Supporters of Israel and Palestinian backers squared off on opposite sides of a downtown street Monday, pointing fingers about who’s to blame for ongoing violence in the Gaza Strip.
Hundreds packed the square outside the Thompson Center, waving Israeli flags while public speakers condemned Hamas, the militant Palestinian faction in control of Gaza that has called for the destruction of Israel.
Meanwhile, across the street, a smaller group of pro-Palestinian counter-protesters chanted that Israeli soldiers are “baby killers” — referring to the disproportionate number of Palestinians killed in recent fighting.
Between the two groups, Chicago Police mounted on bikes, horses and Segway scooters kept the peace. Police later said there were no reports of arrests, though officers at the scene intervened when several protesters taunted each other across Randolph Street.
On the pro-Israel side, a loud cheer went up when Sen. Mark Kirk, R-Ill., suggested that rockets fired into Israel by Hamas were impotent against the Israeli army. Kirk said the Israeli military incursion into Palestinian-controlled areas shouldn’t end until Hamas was soundly defeated.

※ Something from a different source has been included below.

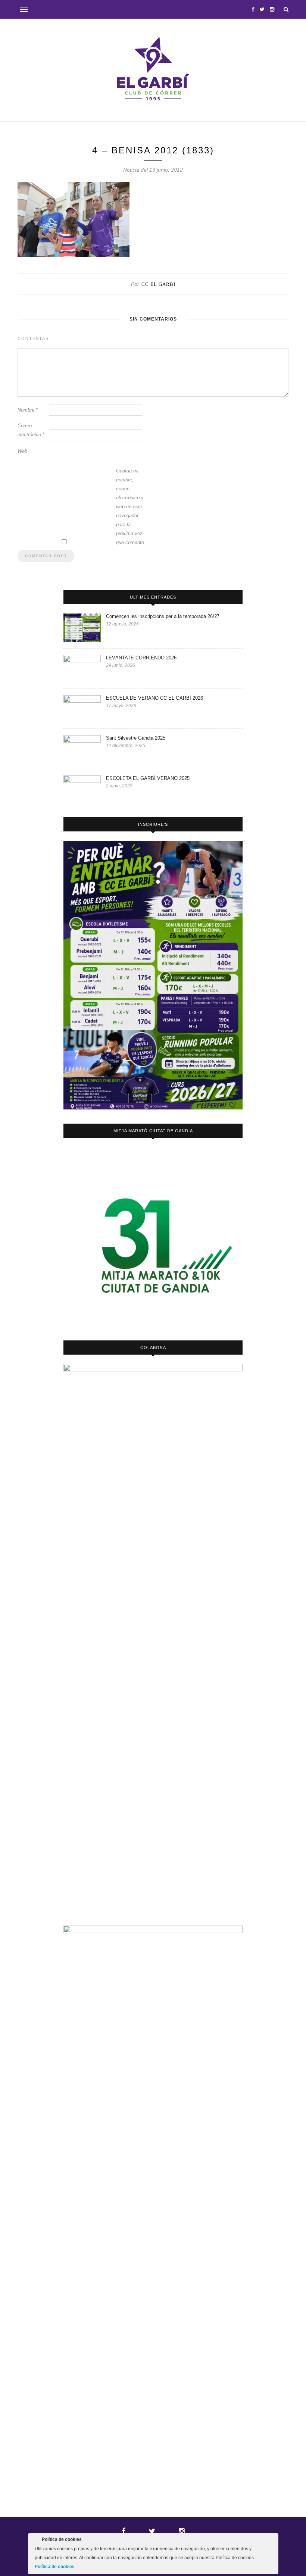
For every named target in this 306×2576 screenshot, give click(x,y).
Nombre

Standing in the crowd, Rabbi Yitzchok Wolf, of Skokie, was unequivocal when he compared Hamas to the Nazis.
“Every government who supports what Hamas is doing becomes accomplices to the modern day Nazi movement,” said Wolf, who is the director of the Seymour J. Abrams Cheder Lubavitch Hebrew Day School. “Their agenda is murdering Jews — not only in Israel and the Middle East, but in the whole world.”
Many on the other side of the street held similar convictions about Israel. They accused the world’s only Jewish state of operating an apartheid-like state.
As pro-Israel supporters left the rally, they chanted, “Go home, racists.”